A Roma, nell’Ala Brasini del Complesso di Vittoriano che ospita in questi giorni circa 50 opere di action painters newyorkesi fra cui Pollock, Rothko, de Kooning e Kline, appartenenti alla collezione del Whitney Museum.

 

Ricola da diversi anni sostiene le mostre in collaborazione con Arthemisia, promuovendo spazi ed eventi di cultura di qualità e offrendo a tutti gli spettatori la possibilità di assaggiare i suoi prodotti alle 13 erbe benefiche.

 

Per tutta la durata della mostra sarà disponibile all’assaggio Herb-Caramel, l’ultimo goloso gusto lanciato da Ricola.
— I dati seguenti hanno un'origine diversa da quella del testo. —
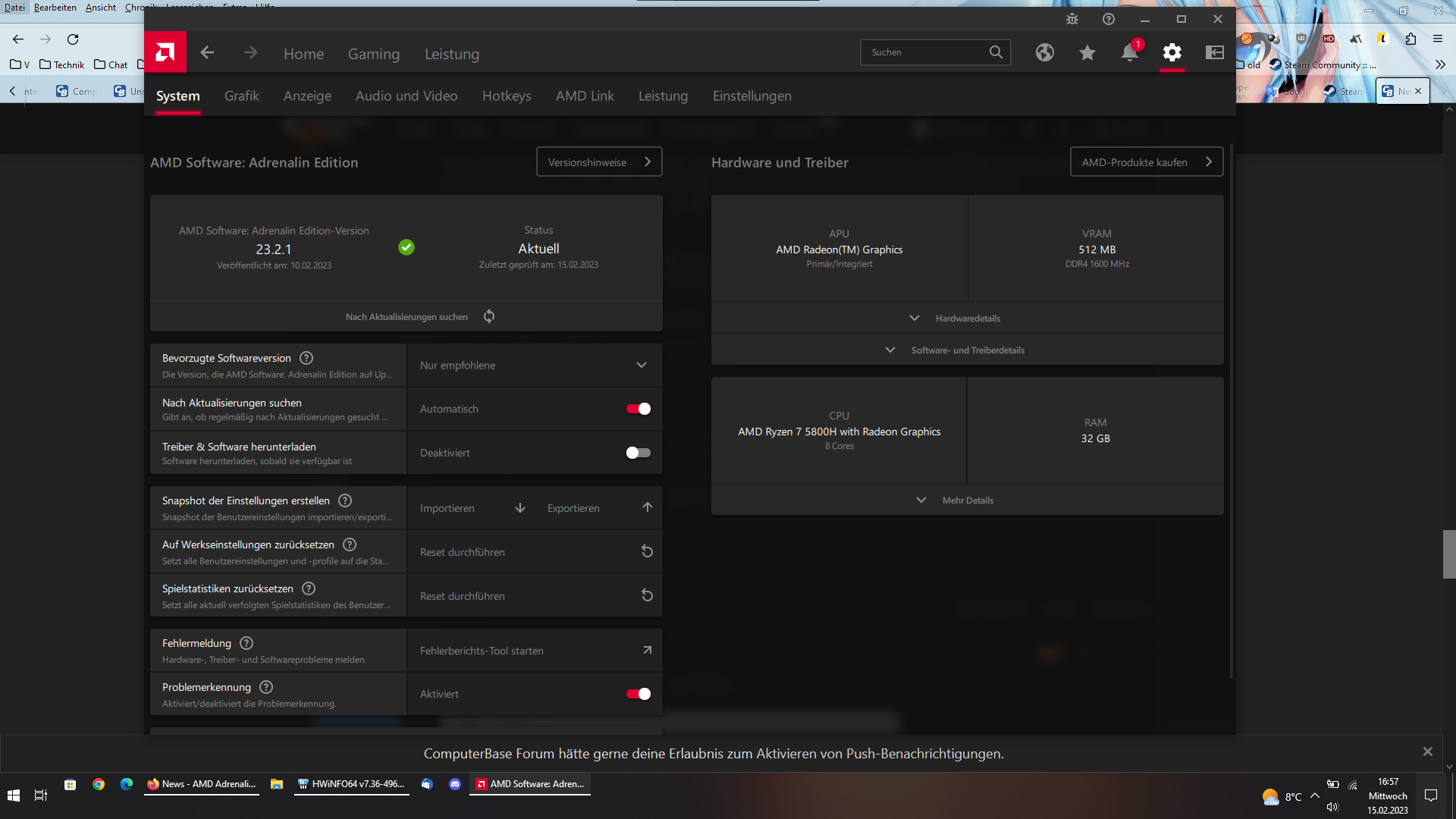
Task: Click the Suchen search field
Action: pos(925,52)
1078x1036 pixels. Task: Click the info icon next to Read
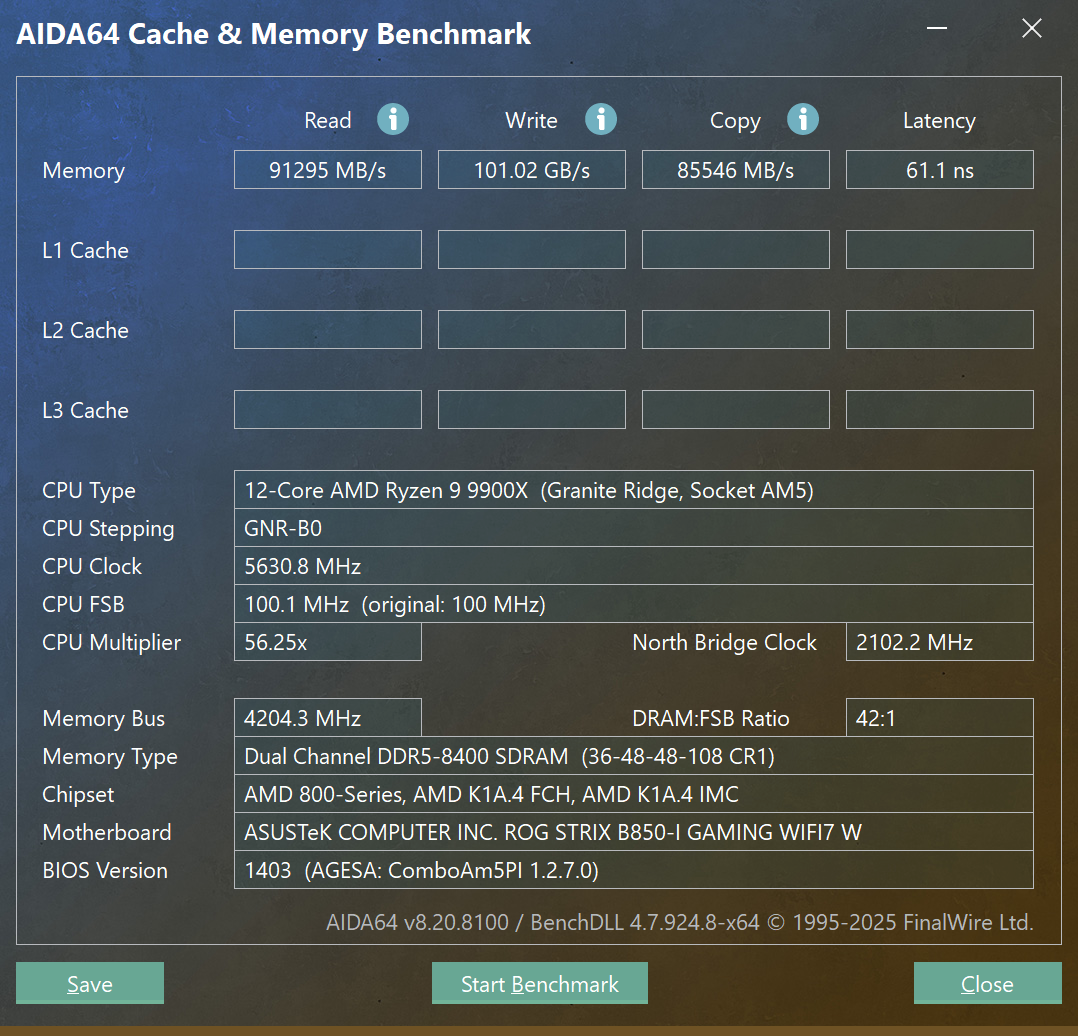(393, 119)
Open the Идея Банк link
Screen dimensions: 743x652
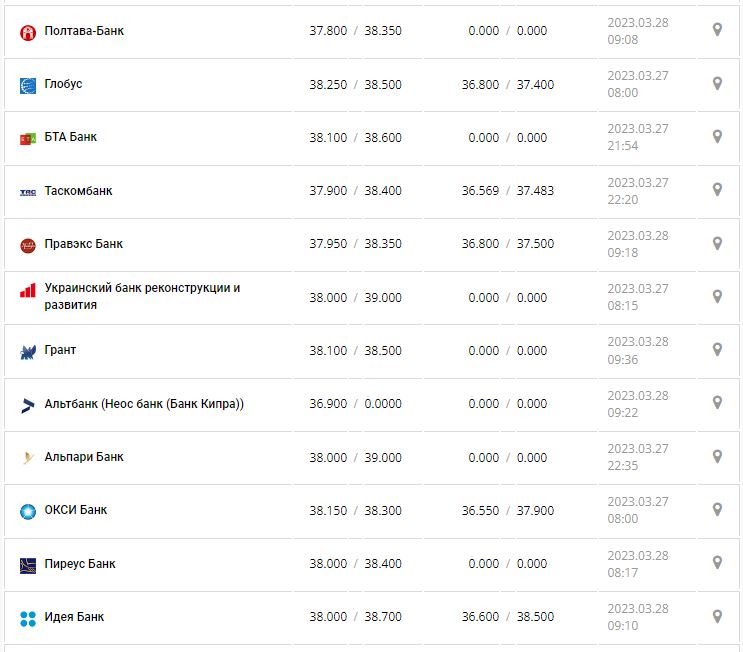click(74, 617)
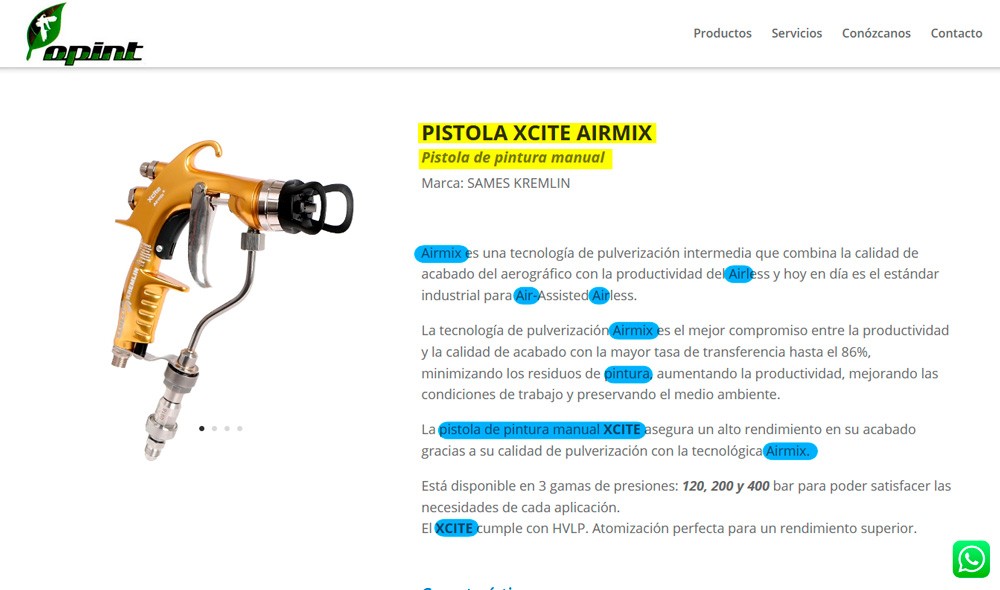This screenshot has height=590, width=1000.
Task: Click highlighted 'Airmix.' ending third paragraph
Action: pos(790,451)
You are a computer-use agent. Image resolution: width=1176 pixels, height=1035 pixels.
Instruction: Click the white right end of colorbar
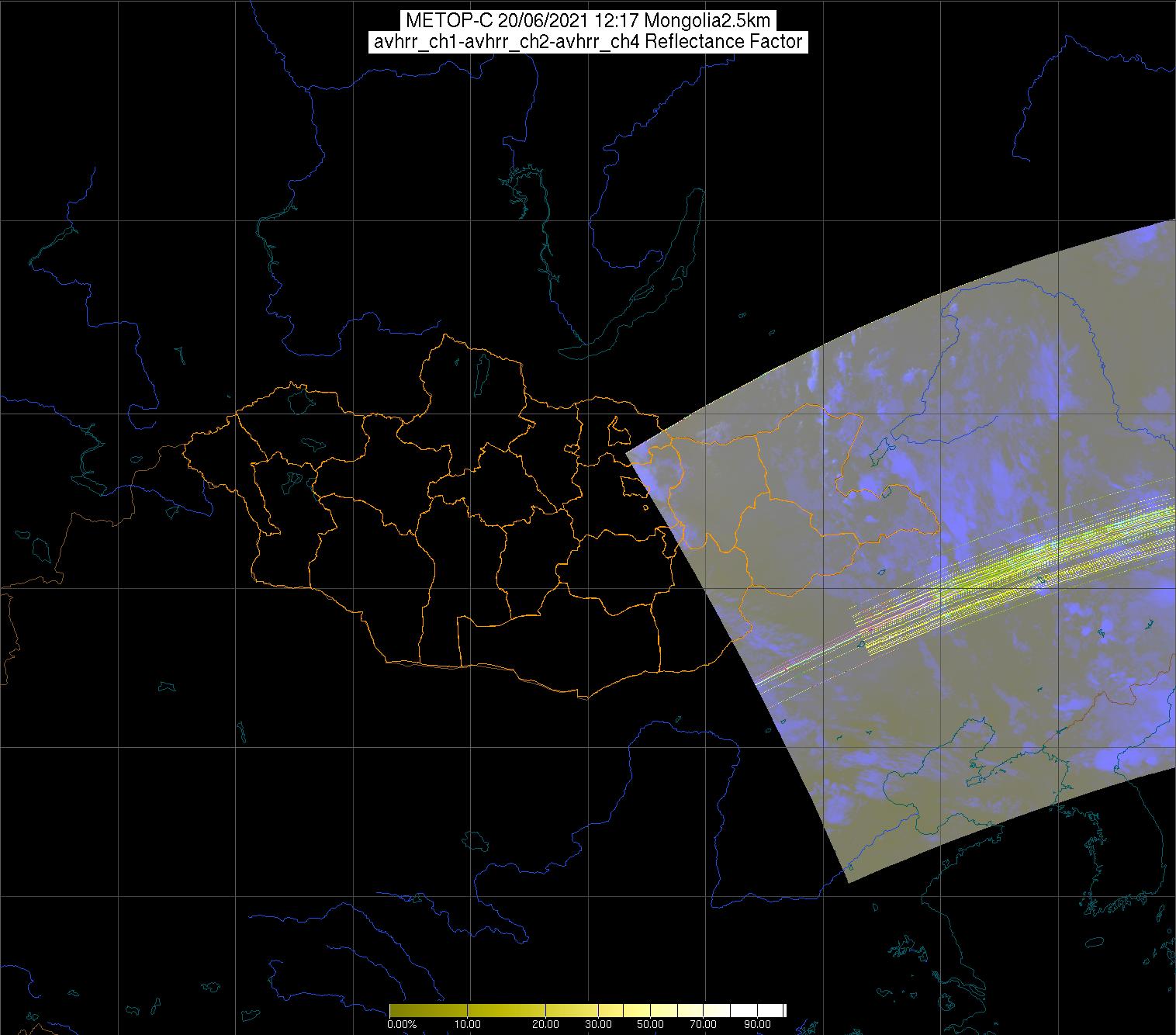pyautogui.click(x=780, y=1010)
L’azienda svizzera da quasi 90 anni è sinonimo di qualità, producendo con erbe officinali naturali.  Il legame profondo con l’ambiente porta l’azienda a valutare la qualità delle materie prime ma non sono solo queste le prerogative del brand svizzero: l’impegno sociale si esprime coinvolgendo valori culturali legati ad arte ed architettura. Infatti, fin dagli anni Settanta la holding collezione una raccolta esposta negli edifici della sede del gruppo, privilegiando l’arte contemporanea con forte focus sulla Svizzera.

 

 

La collezione comincia con dipinti di Richard Paul Lohse, Max Bill, Camille Graeser e Verena Loewensberg, divenuti famosi col nome di “Zürcher Konkrete”, e riunisce in particolare svariati dipinti costruttivisti e teorici, fotografie e lavori su carta, nonché opere di matrice espressionista riferite al corpo. Fra le acquisizioni più importanti si contano opere, o gruppi di opere, firmate da Christoph Büchel, Jacques Herzog, Bruno Jakob, Karim Noureldin, Vaclav Pozarek, Shirana Shahbazi, Anselm Stalder e Erik Steinbrecher.